Differentially abundant species analysis for bacterial communities showed a significant difference between the inlet and outlet samples (Supplementary Table S6). Among ESKAPE pathogens, the differential analysis identified Escherichia–Shigella (FClog2 2.42), Klebsiella (FClog2 2.20) including Enterobacter (FClog2 2.58), Megasphaera indica (FClog2 4.49), Catenibacterium mitsuokai (FClog2 −2.37), Lactobacillus ruminis (FClog2 −2.37), Megasphaera indica (FClog2 4.49), Streptococcus henryi (FClog2 4.59), Streptococcus parasuis (FClog2 2.77), and among others, showed a significant increase from inlet to outlet.

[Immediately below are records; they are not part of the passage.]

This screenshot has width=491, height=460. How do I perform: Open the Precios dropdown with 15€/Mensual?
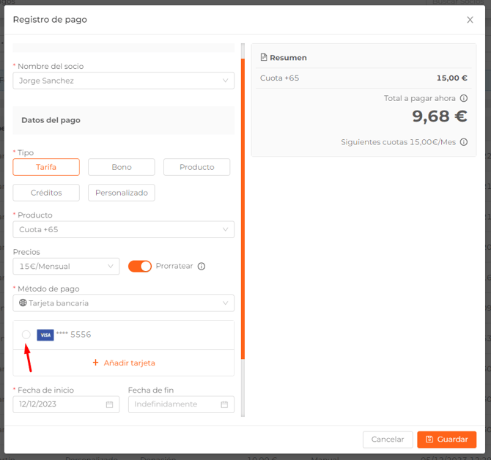(66, 267)
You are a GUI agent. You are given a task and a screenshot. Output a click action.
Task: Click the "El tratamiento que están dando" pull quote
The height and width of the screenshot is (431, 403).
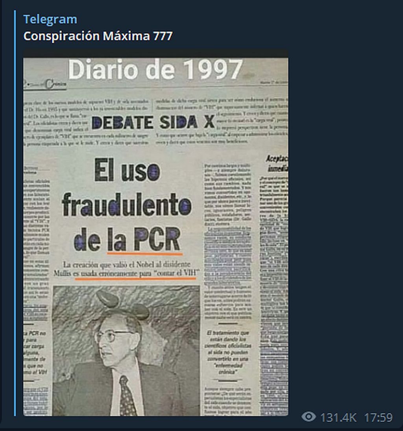[x=228, y=352]
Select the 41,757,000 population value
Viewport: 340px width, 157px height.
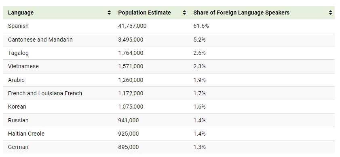[132, 26]
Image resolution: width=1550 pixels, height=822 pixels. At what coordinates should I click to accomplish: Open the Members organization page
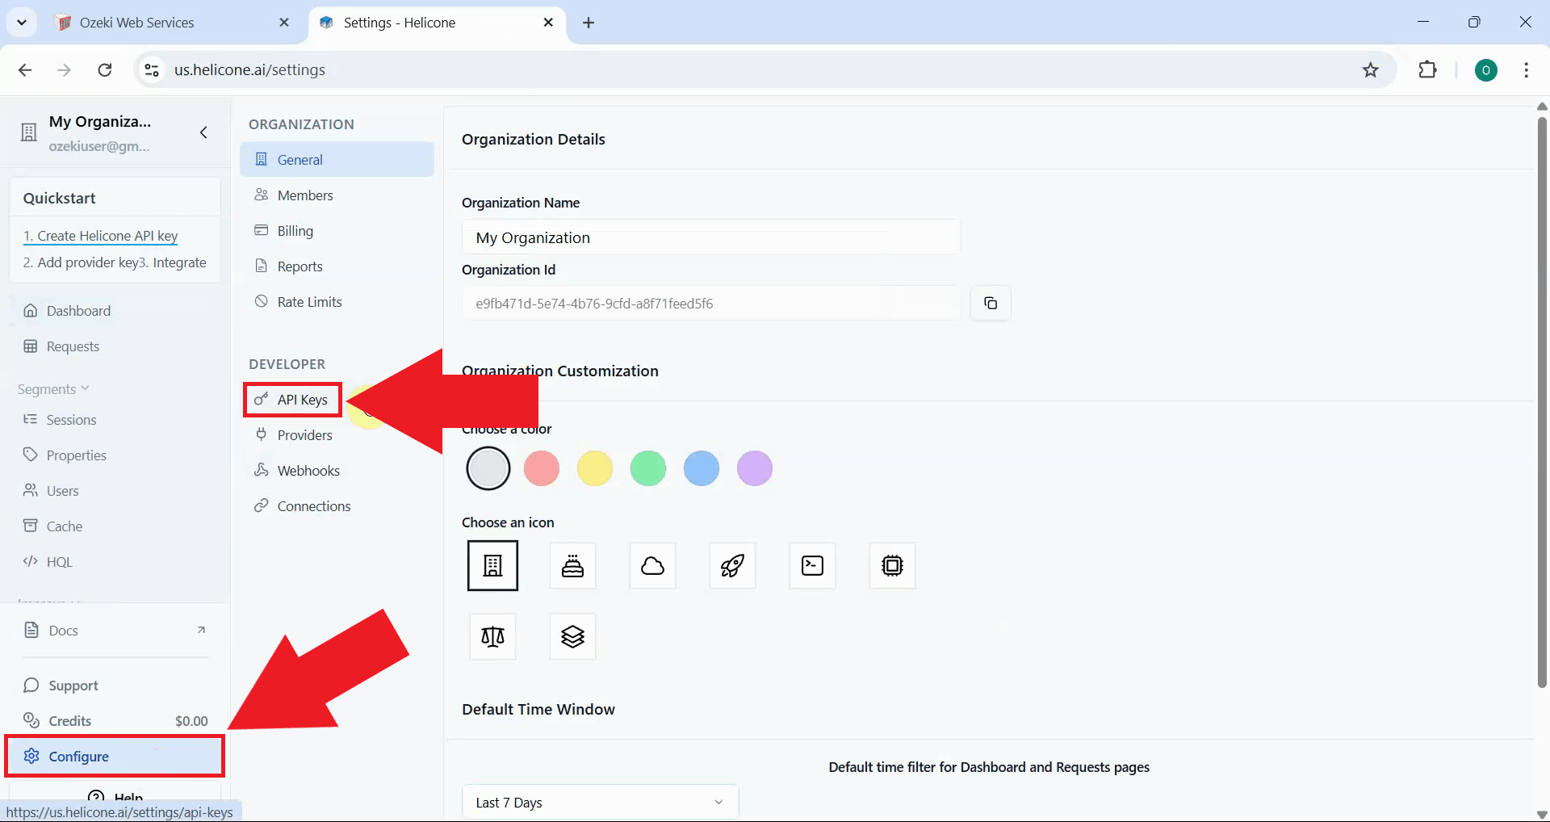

We identified six resistance mechanisms that did not show a significant difference in the mean between inlet and outlet samples (Figure 7). Two mechanisms, the efflux pump complex or subunit conferring antibiotic resistance and the gene involved in antibiotic sequestration, showed a reduction in the outlet samples. In Figure 7, a total of 16 drug classes were retrieved from the 86 samples identified. We found a downward shift in drug classes from the inlet to the outlet samples except for aminoglycosides, beta-lactams, MLSB, and tetracycline (Supplementary Table S7).
Figure 7

Differential abundance of (a) ARGs and (b) microbial communities from the inlet to outlet samples.

Figure 7

Differential abundance of (a) ARGs and (b) microbial communities from the inlet to outlet samples.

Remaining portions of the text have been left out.